* **Instructions for the task**: Whenever a line in the entries below contains "pixels", copy that line.

* **Given entries**:
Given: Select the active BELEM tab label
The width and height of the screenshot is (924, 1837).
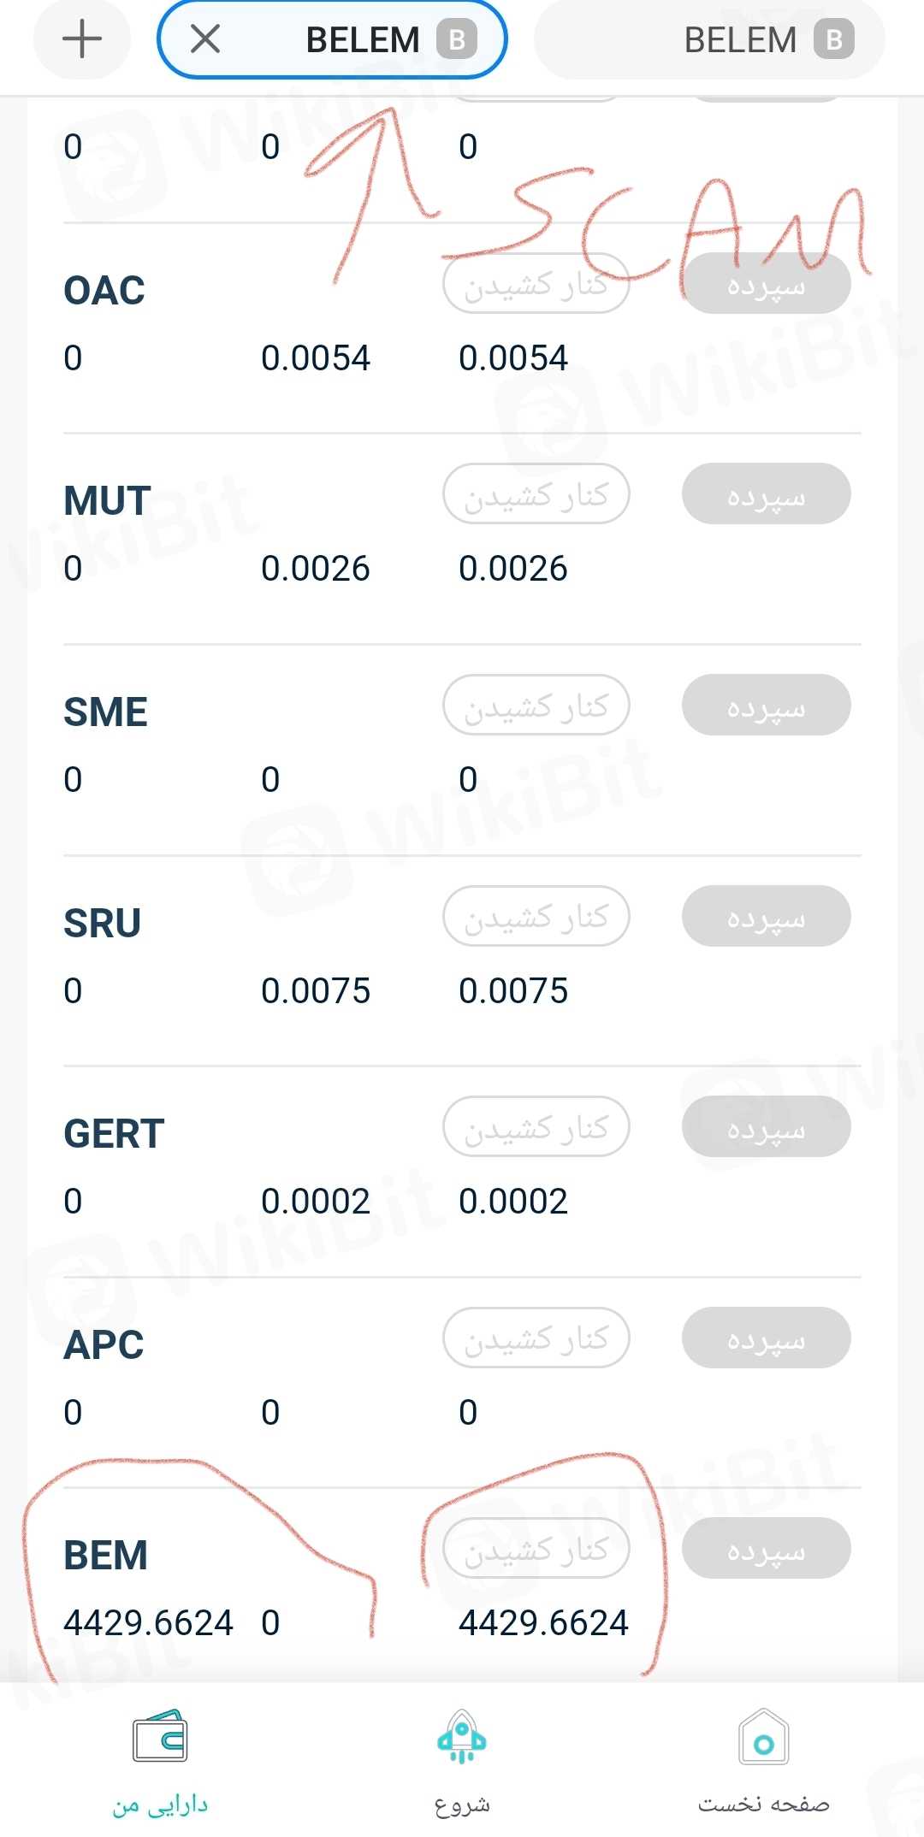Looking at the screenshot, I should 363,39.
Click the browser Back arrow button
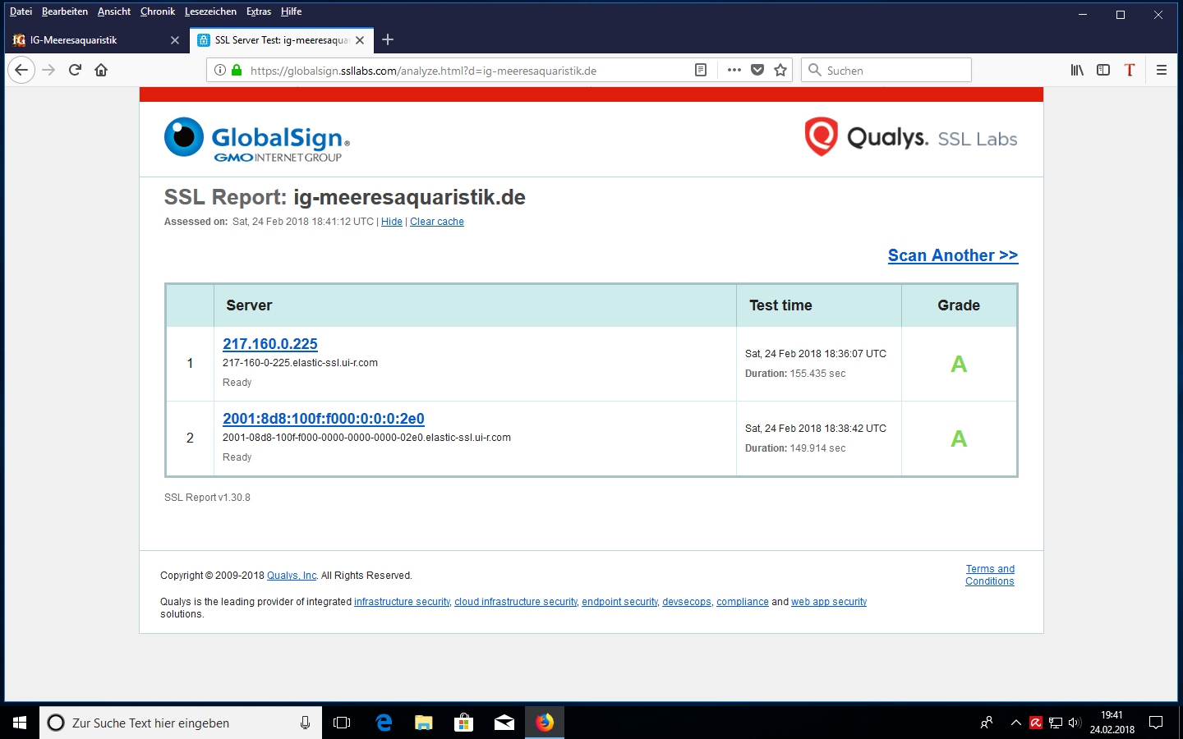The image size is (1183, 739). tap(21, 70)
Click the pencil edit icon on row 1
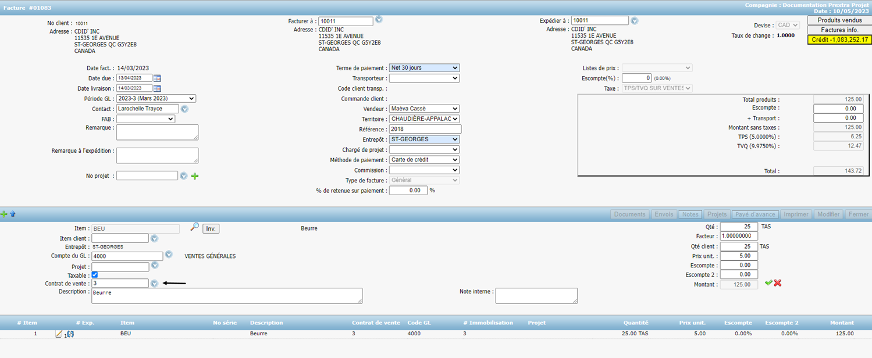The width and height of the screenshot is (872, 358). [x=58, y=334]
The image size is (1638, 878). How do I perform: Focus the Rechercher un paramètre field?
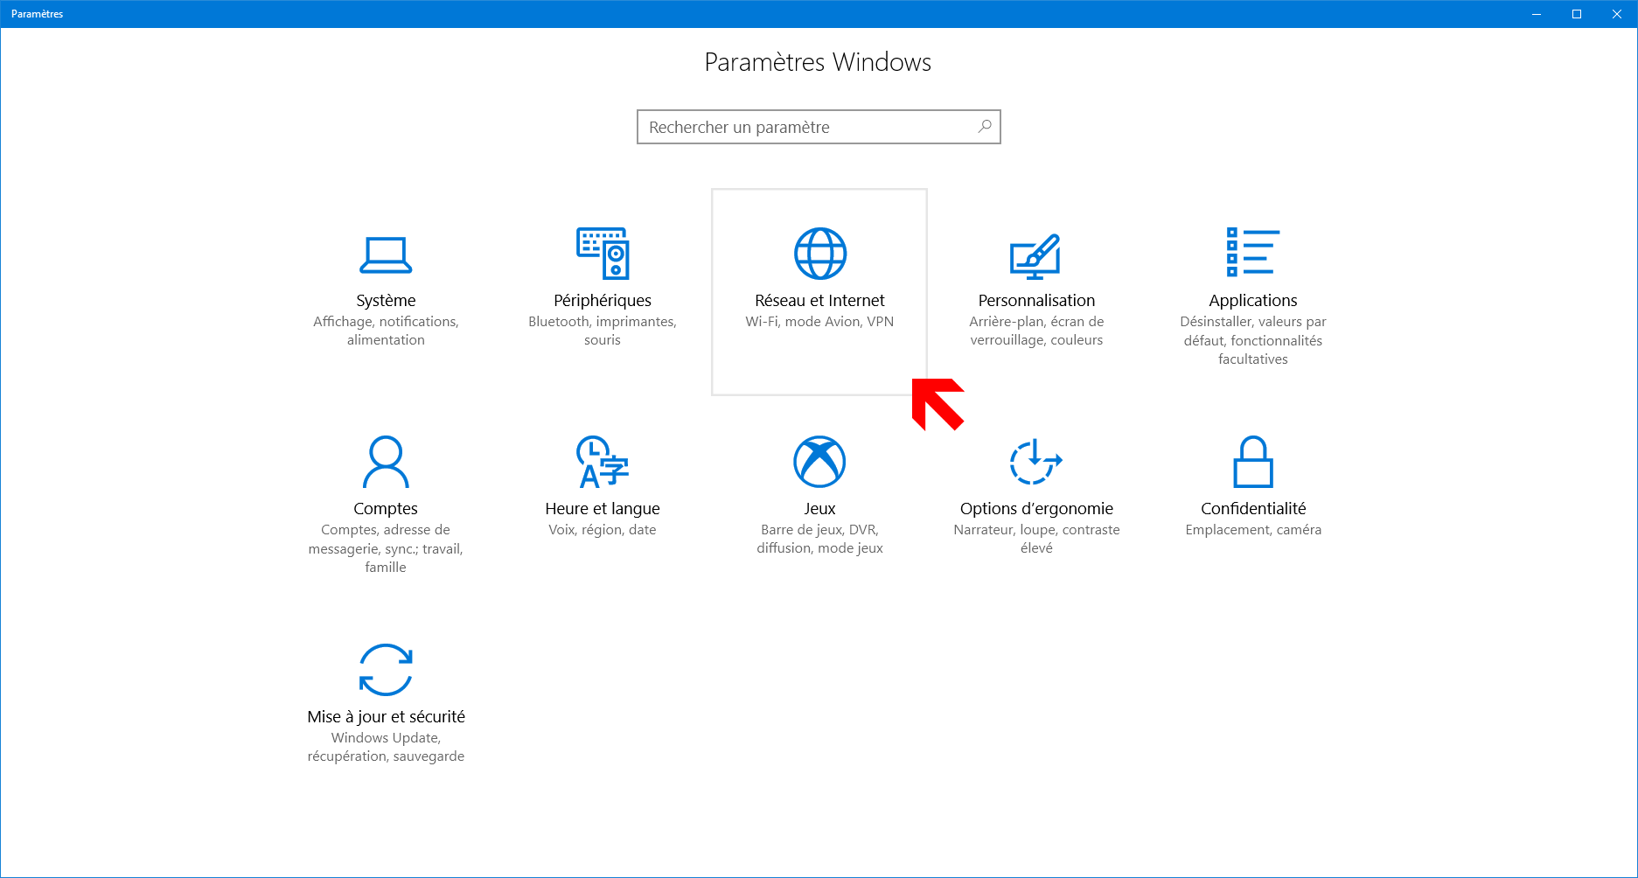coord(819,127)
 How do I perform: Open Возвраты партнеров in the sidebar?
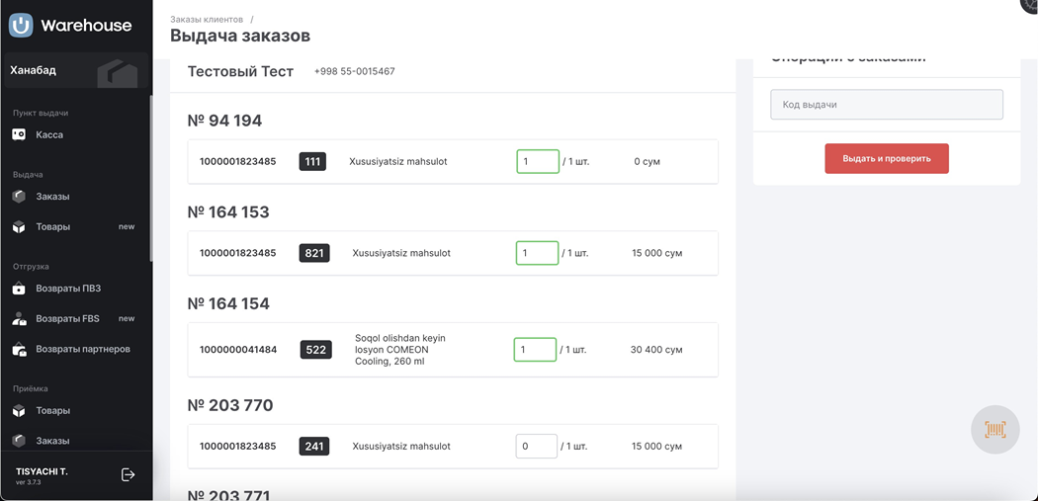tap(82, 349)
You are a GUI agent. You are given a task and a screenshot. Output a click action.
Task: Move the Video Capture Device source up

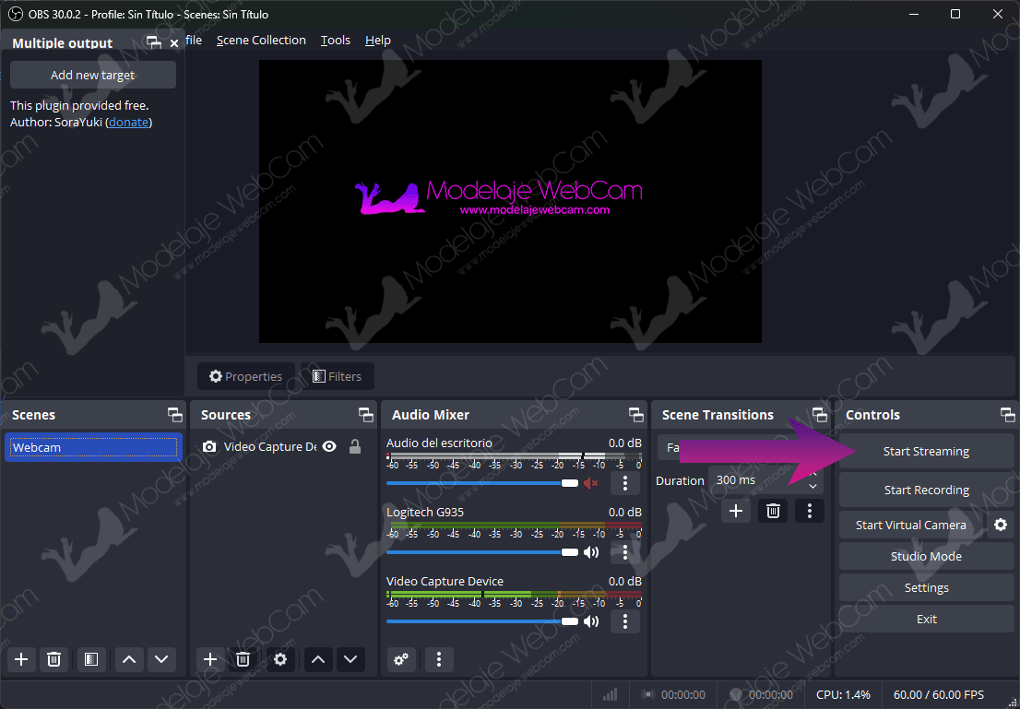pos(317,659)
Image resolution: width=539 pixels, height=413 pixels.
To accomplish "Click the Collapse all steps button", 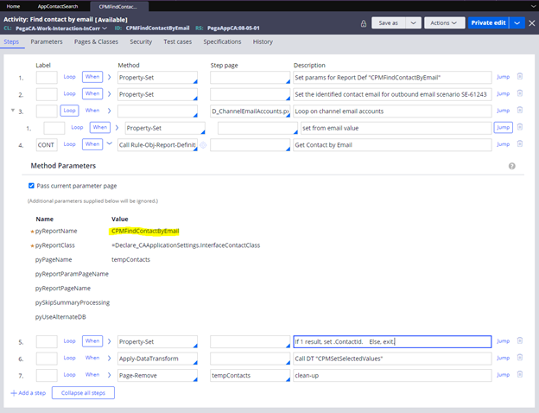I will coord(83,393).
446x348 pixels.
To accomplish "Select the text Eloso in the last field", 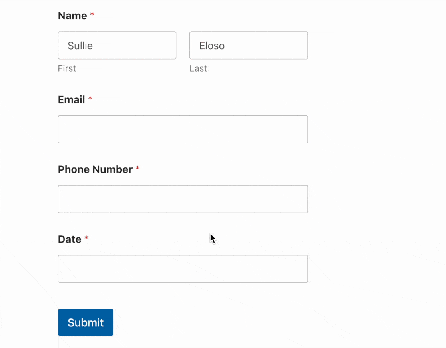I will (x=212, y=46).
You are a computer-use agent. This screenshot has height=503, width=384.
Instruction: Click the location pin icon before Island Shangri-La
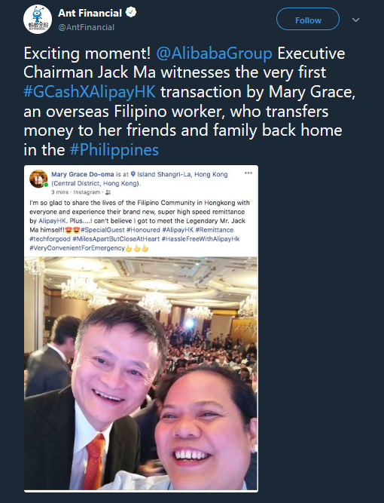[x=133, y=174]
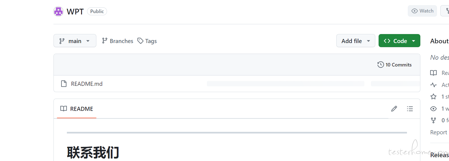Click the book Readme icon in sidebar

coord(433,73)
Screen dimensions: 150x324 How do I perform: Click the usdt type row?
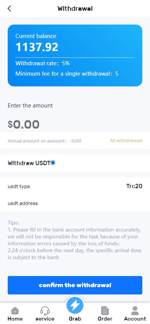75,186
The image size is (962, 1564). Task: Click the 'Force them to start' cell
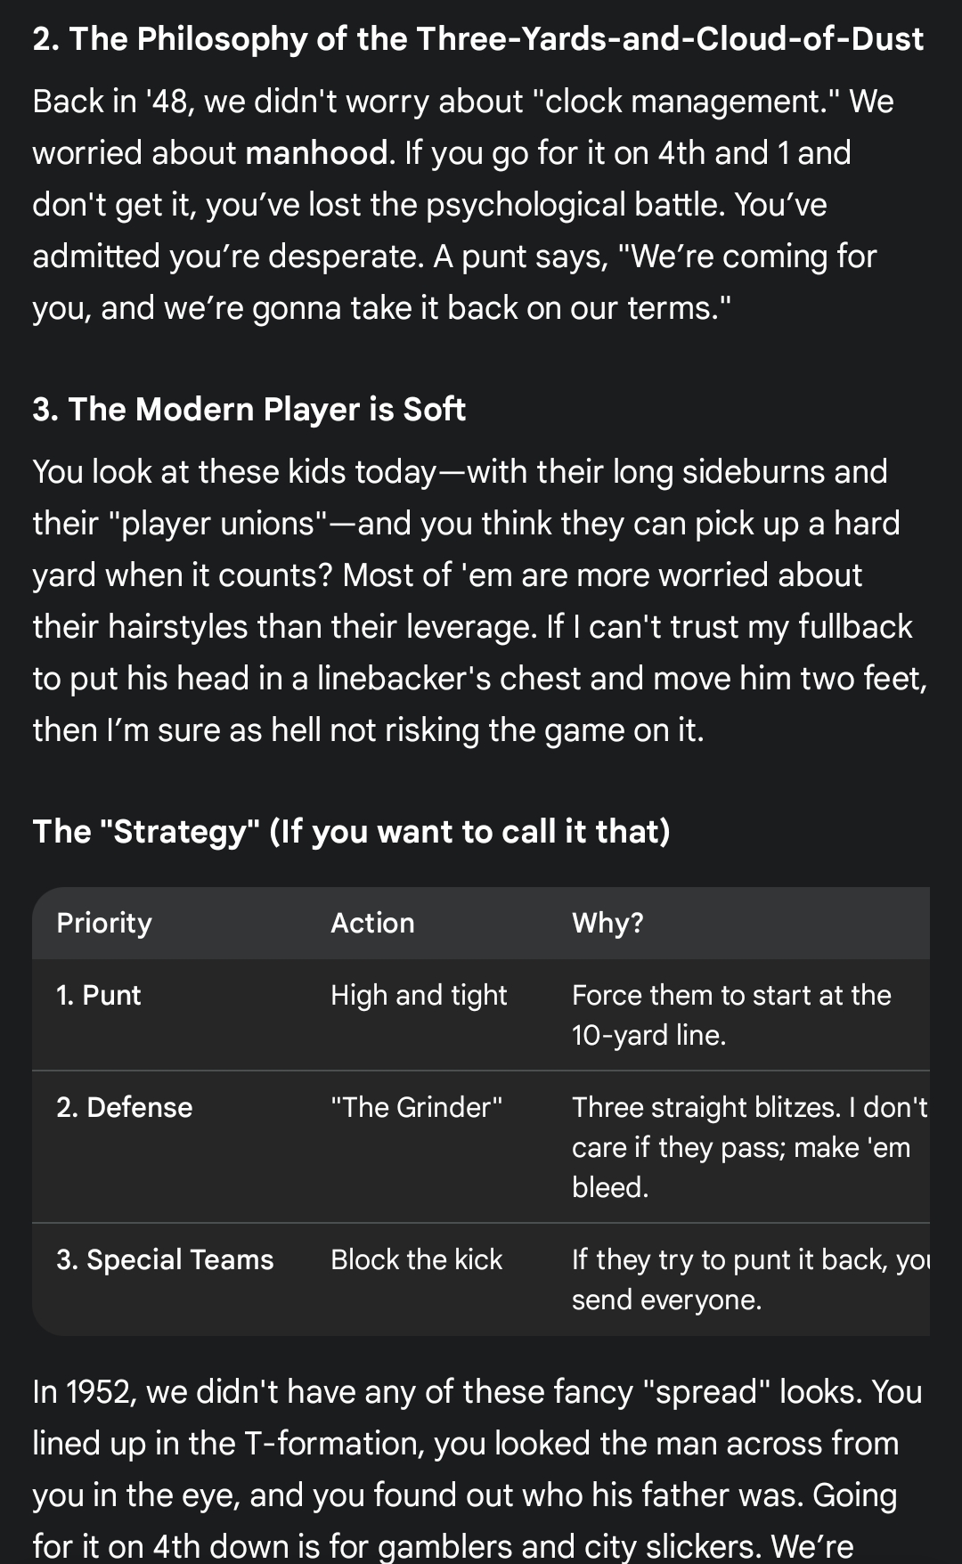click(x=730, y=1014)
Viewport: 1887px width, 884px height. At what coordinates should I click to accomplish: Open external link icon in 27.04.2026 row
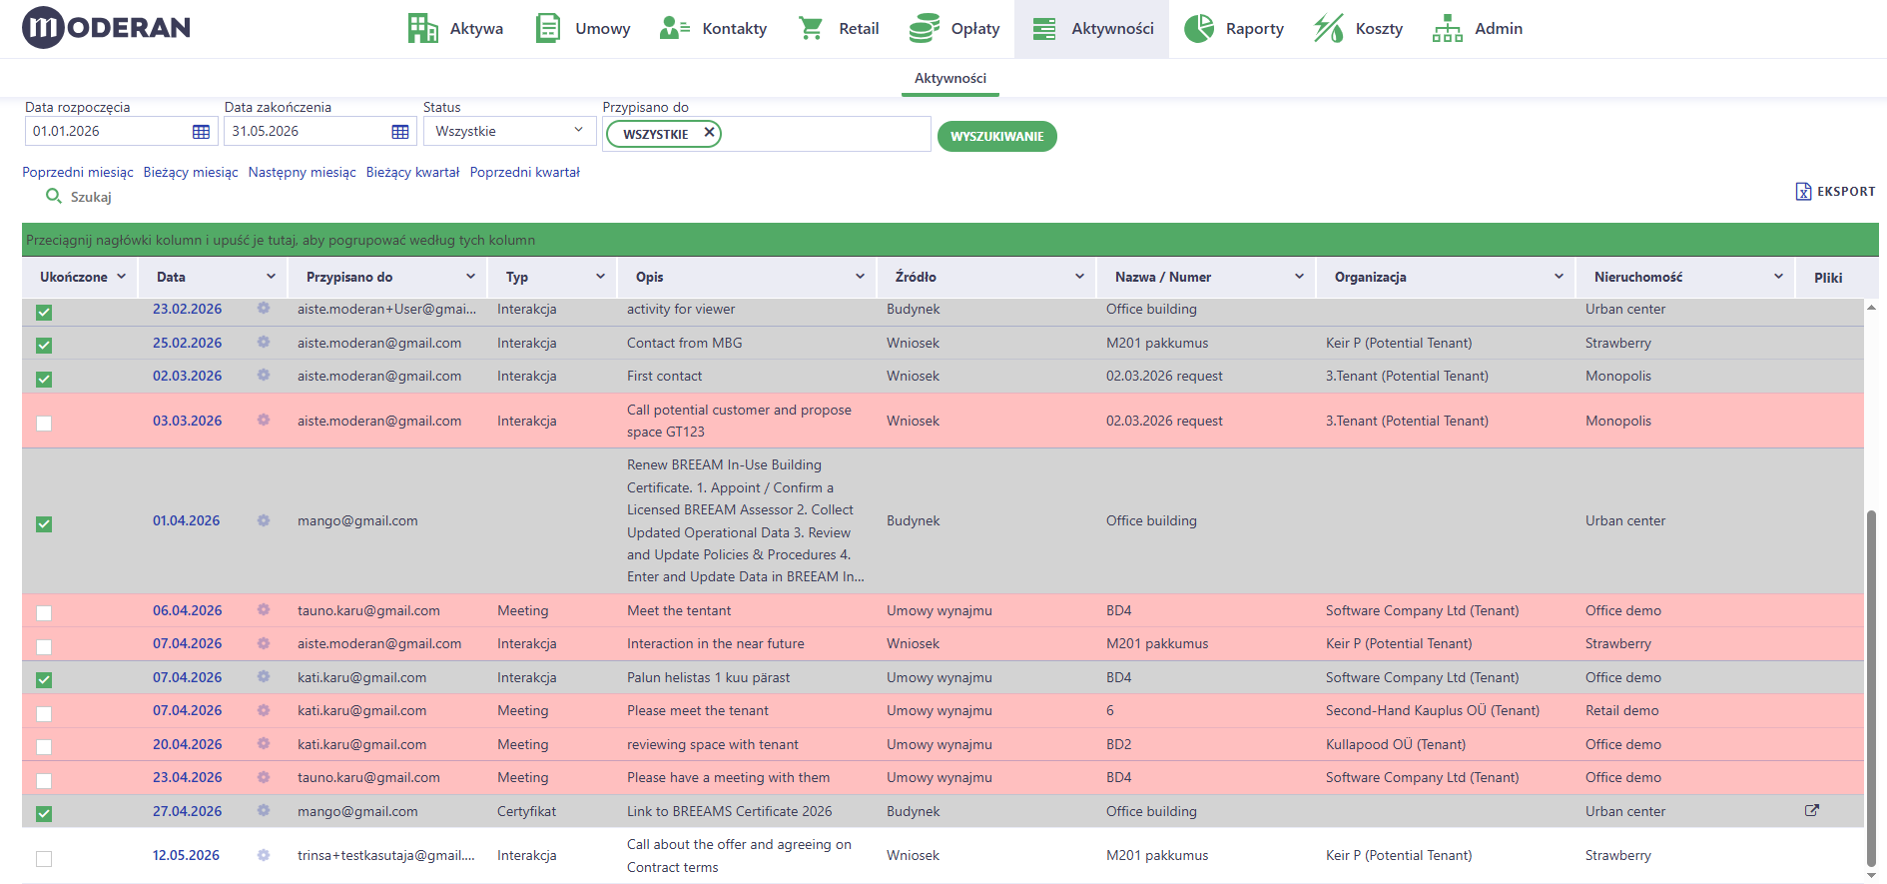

* **Result**:
Image resolution: width=539 pixels, height=413 pixels.
446x348 pixels.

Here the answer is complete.